US joins German fusion project

12 July 2011

The USA is investing over $7.5 million in the construction of the Wendelstein 7-X fusion device at Max Planck Institute for Plasma Physics in Greifswald, Germany.

Wendelstein 7X
Credit: IPP
Wendelstein 7-X will be the world's largest and most modern device of the stellarator type once completed.


In the three-year project, starting in 2011, scientists from the fusion institutes at Princeton, Oak Ridge and Los Alamos are contributing auxiliary magnetic coils, measuring instruments and planning of special sections of the wall cladding for equipping the German fusion device. The Wendelstein 7-X device is one of a total of nine projects in the Innovative Approaches to Fusion programme of the USA Department of Energy.

The Wendelstein 7-X fusion device, currently under construction, will, once completed by the world’s largest and most modern device of the stellarator type.

In the German-American cooperation programme Princeton Plasma Physics Laboratory is making five auxiliary coils for Wendelstein 7-X. The window-size coils, to be installed on the outer casing of the device, are to help precise setting of the magnetic fields at the plasma edge. They ensure that the outer contour of the plasma exactly conforms to the required shape. They are to be delivered at the end of 2012.

Oak Ridge National Laboratory is taking on design of the scraper elements for the plasma edge of the device. The new components being introduced into planning are to enhance the device’s performance in continuous operation and ensure greater experimental flexibility. The water-cooled plates have to withstand heavy heat loads of up to 20 MW per square metre. This will make it possible to protect wall sections across which the hot plasma will move to its final position in the first 30 seconds of the 30-minute plasma discharges.
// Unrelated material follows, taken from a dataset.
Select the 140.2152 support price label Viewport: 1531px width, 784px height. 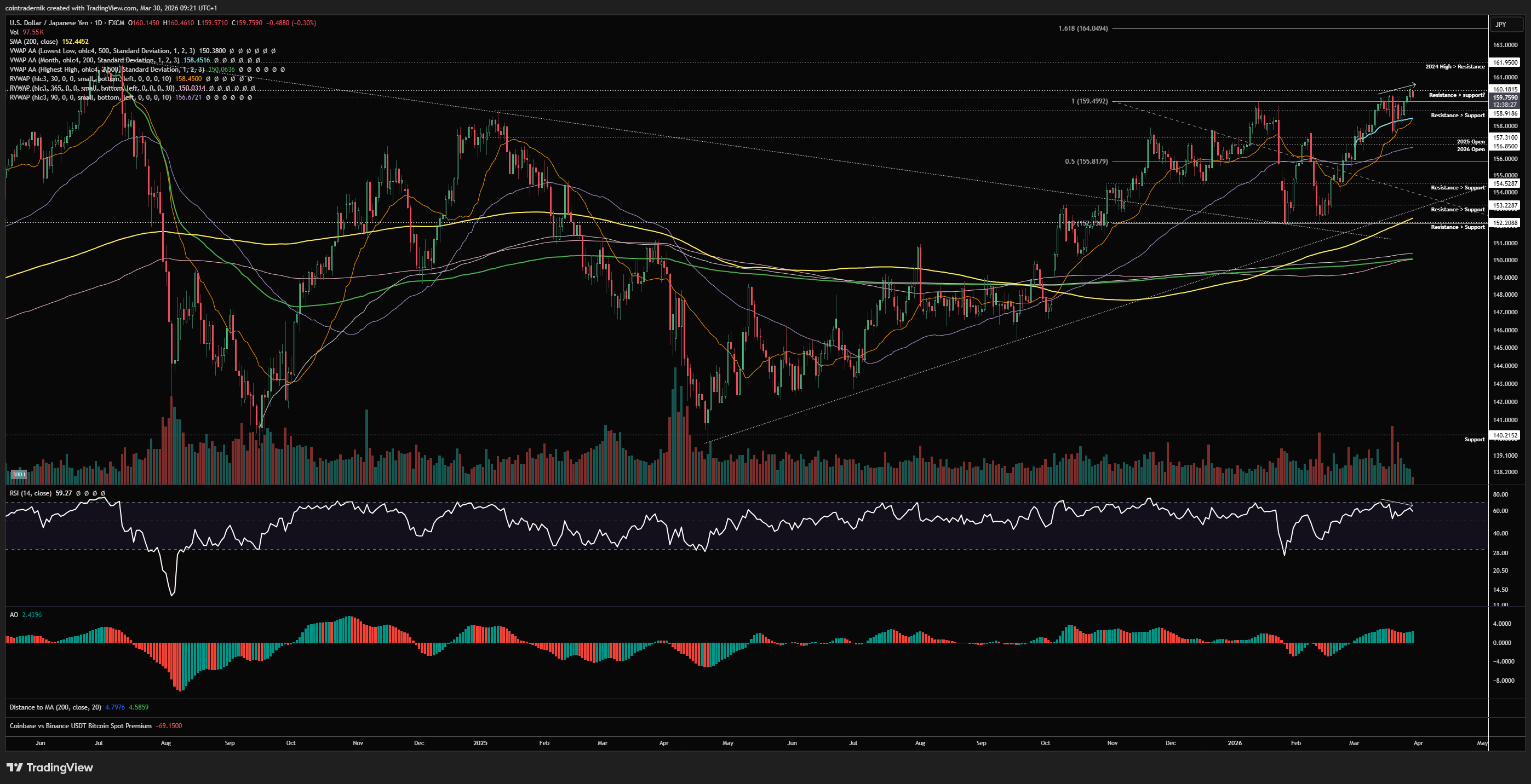coord(1504,435)
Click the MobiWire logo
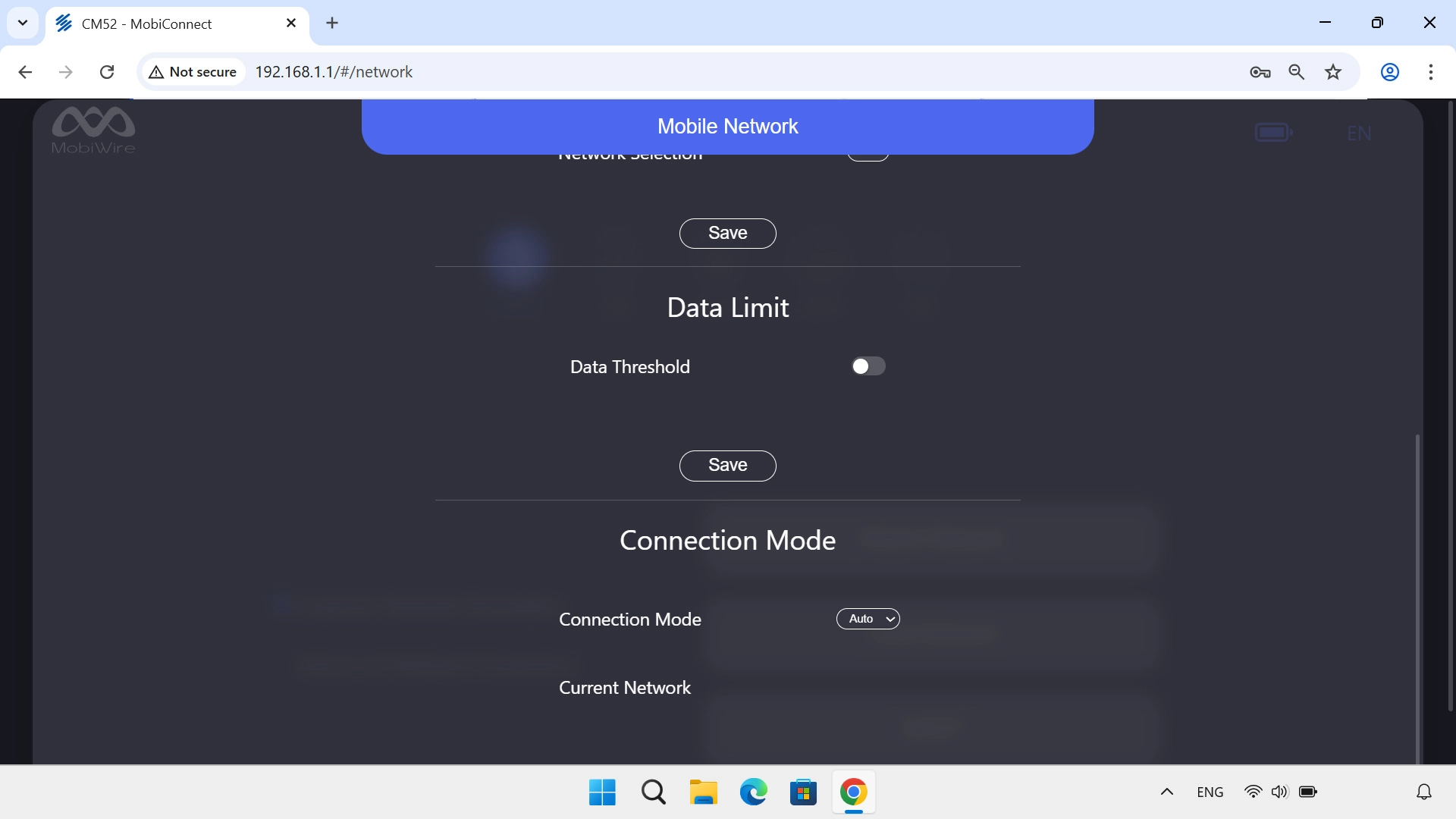The image size is (1456, 819). (x=93, y=130)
The sophisticated technology study is to be ready by the end of the year.

Finally, Los Alamos National Laboratory will provide the Wendelstein programme with measuring instruments for observing the plasma, including refined infrared diagnostics: “We envision this three-year period”, state the research institutes involved, “as a step toward a robust partnership in the Wendelstein 7-X research programme that will involve physicists and engineers from many U.S. institutions in research that will make a significant impact on the world fusion program.”

The President of the Max Planck Society, Peter Gruss, said he was delighted about the US involvement: “This contribution is testimony to the outstanding scientific performance of the Max Planck Institute for Plasma Physics as well as to the importance of the experimental approach in Greifswald. But it also reflects the great interest of the United States in fusion research.”